EXERCISE REQUIREMENTS
Repeat all of the records exactly, leaving out the pictures.

= = =

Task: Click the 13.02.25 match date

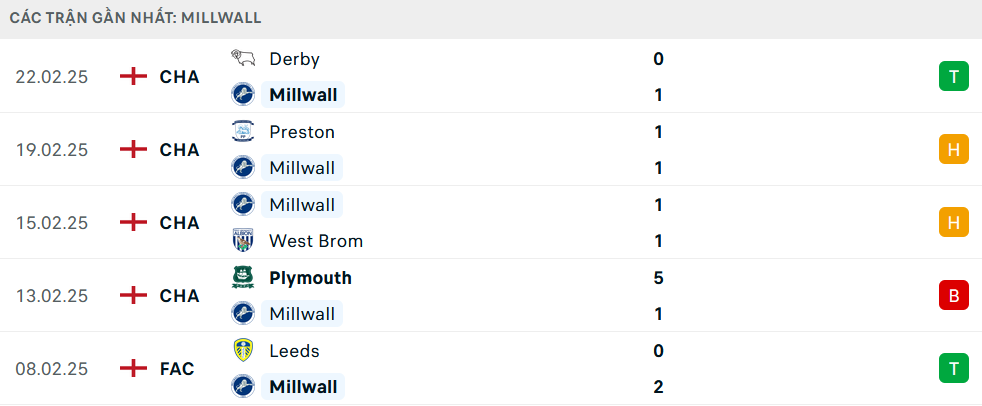Action: (52, 296)
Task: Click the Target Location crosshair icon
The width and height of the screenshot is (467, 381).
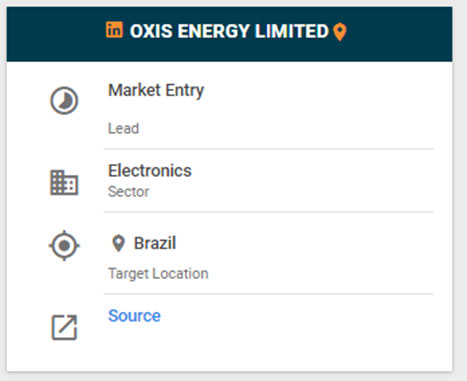Action: point(64,245)
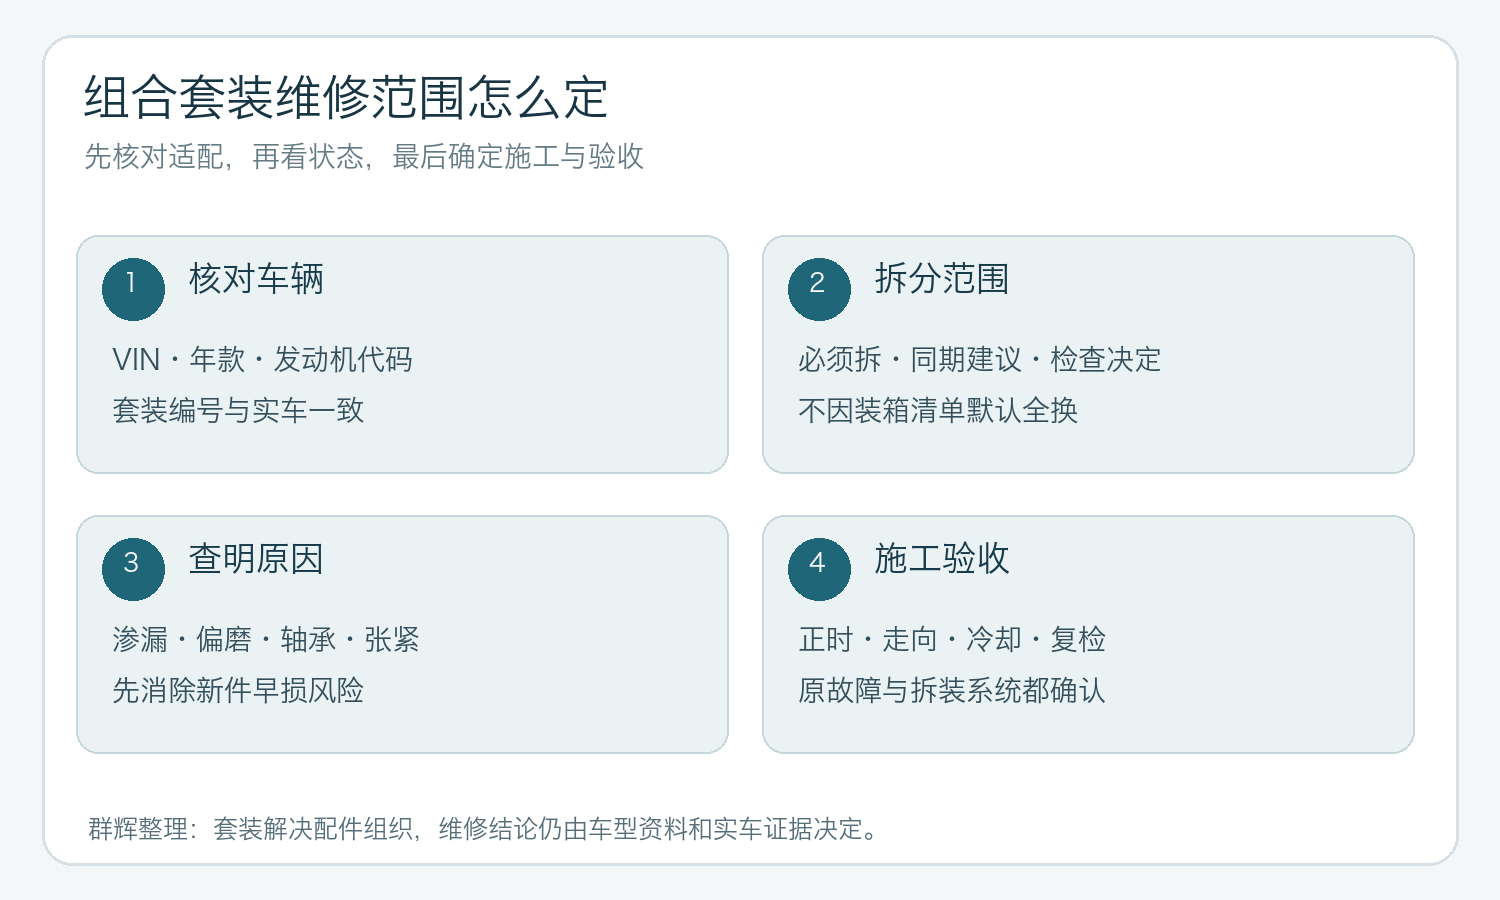The height and width of the screenshot is (900, 1500).
Task: Click the 正时 · 走向 · 冷却 · 复检 line
Action: pyautogui.click(x=952, y=640)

= = =

RESPONSE BELOW
Task: Click the 13.02.25 match date

Action: (52, 296)
Task: Click the Target Location crosshair icon
The width and height of the screenshot is (467, 381).
Action: point(64,245)
The height and width of the screenshot is (900, 1500).
Task: Click the 正时 · 走向 · 冷却 · 复检 line
Action: pyautogui.click(x=952, y=640)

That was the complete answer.